Trump administration officials argue they’re unable to use the funds for the Supplemental Nutrition Assistance Program (SNAP) during a lapse in appropriations, and instead are holding onto them for true emergencies like “hurricanes, tornadoes, and floods, that can come on quickly and without notice.”

“SNAP contingency funds are only available to supplement regular monthly benefits when amounts have been appropriated for, but are insufficient to cover, benefits,” the unsigned memo states. “The contingency fund is not available to support FY 2026 regular benefits, because the appropriation for regular benefits no longer exists.”

Moreover, “there is no provision or allowance under current law for States to cover the cost of benefits and be reimbursed,” the memo stated, so states and local jurisdictions that try to use their own funds to provide SNAP assistance shouldn’t expect any reimbursement from the federal government.

News of the memo’s existence was first reported by Axios.

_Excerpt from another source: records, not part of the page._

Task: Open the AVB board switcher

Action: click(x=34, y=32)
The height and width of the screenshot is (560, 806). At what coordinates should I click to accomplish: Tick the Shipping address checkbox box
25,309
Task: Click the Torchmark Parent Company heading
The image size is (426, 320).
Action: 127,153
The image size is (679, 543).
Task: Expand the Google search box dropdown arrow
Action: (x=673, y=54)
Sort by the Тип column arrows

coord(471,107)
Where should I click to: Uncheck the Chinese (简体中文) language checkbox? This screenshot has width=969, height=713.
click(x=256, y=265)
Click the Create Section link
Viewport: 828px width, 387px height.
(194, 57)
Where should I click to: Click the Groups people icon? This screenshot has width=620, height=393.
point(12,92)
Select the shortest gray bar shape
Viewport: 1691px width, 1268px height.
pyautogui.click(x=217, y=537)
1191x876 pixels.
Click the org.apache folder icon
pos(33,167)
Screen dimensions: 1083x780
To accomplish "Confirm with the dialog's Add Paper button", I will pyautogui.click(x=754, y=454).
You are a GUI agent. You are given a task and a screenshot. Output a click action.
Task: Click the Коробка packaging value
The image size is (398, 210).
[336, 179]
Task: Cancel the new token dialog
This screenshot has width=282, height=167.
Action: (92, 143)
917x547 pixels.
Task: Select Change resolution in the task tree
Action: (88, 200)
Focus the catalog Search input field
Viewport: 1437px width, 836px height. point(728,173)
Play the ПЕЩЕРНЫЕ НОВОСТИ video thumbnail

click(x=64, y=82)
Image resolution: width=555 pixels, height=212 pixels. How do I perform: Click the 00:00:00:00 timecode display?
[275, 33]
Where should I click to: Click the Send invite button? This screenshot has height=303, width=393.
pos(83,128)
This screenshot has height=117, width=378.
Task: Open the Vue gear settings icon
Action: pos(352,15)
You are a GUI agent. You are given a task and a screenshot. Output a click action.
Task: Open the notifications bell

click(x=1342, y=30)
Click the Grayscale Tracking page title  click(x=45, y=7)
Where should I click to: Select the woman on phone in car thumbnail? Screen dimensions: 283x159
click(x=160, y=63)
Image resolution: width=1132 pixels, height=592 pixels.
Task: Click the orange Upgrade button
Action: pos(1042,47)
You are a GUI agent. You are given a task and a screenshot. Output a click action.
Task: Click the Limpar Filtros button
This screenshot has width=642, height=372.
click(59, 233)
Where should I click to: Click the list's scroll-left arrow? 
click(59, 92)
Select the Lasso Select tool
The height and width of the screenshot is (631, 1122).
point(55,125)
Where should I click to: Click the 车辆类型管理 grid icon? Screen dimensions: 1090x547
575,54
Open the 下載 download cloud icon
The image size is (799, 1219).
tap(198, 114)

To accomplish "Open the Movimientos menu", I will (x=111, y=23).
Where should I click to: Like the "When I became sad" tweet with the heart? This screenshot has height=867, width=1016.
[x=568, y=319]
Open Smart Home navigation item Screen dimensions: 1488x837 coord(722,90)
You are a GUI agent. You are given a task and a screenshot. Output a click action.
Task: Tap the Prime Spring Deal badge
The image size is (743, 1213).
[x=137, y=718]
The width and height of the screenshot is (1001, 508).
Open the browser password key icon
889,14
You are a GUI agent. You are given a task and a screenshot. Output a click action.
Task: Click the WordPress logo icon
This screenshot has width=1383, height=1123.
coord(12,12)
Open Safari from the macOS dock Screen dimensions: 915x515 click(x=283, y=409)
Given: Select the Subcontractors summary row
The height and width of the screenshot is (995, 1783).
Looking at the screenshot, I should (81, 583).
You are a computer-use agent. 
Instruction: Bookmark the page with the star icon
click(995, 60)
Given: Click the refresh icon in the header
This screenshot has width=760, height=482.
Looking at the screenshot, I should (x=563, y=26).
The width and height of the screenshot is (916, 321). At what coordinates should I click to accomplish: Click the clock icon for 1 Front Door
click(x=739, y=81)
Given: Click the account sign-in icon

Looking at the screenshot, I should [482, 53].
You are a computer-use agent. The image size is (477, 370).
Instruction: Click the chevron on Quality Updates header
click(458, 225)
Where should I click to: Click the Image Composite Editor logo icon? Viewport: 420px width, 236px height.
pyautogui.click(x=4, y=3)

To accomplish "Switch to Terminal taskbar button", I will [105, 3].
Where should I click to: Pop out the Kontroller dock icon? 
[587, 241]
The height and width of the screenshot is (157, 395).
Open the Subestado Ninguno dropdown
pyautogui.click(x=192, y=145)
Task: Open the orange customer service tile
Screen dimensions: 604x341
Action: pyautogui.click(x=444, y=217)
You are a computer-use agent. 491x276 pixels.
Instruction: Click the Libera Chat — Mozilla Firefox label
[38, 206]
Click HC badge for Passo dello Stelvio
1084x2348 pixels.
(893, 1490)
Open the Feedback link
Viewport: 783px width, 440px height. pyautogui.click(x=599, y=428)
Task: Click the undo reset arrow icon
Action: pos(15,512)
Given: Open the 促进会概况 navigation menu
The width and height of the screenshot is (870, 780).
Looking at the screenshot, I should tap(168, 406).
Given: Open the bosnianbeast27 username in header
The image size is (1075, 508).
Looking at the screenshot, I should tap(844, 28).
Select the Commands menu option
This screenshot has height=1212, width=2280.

The agency’s announcement means the nearly 42 million low-income Americans who rely on that assistance, often referred to as food stamps, are likely to go without them starting next month, absent a long-shot deal to reopen the government. Earlier in October, the Acting Associate Administrator of SNAP Ronald Ward penned a letter to states warning that “there will be insufficient funds to pay full November SNAP benefits” should the shutdown drag on.

Democrats in Congress and at the state level, meanwhile, have argued the Trump administration has a legal obligation to use the emergency funds to help pay out SNAP benefits. In a letter to Secretary of Agriculture Brooke Rollins earlier Friday, 214 House Democrats said they were “deeply concerned” that the agency might not use the contingency funds, “which Congress provides precisely for this reason.”

Indeed, the Center for Budget and Policy Priorities (CBBP), a left-leaning think tank, argued as much in a recent analysis.

While the emergency funds likely wouldn’t cover the entirety of SNAP beneficiaries’ November benefits, estimated to cost more than $8 billion in total, the agency should “at a minimum” use the contingency funding “to provide partial benefits to eligible households for November,” the CBBP authors wrote.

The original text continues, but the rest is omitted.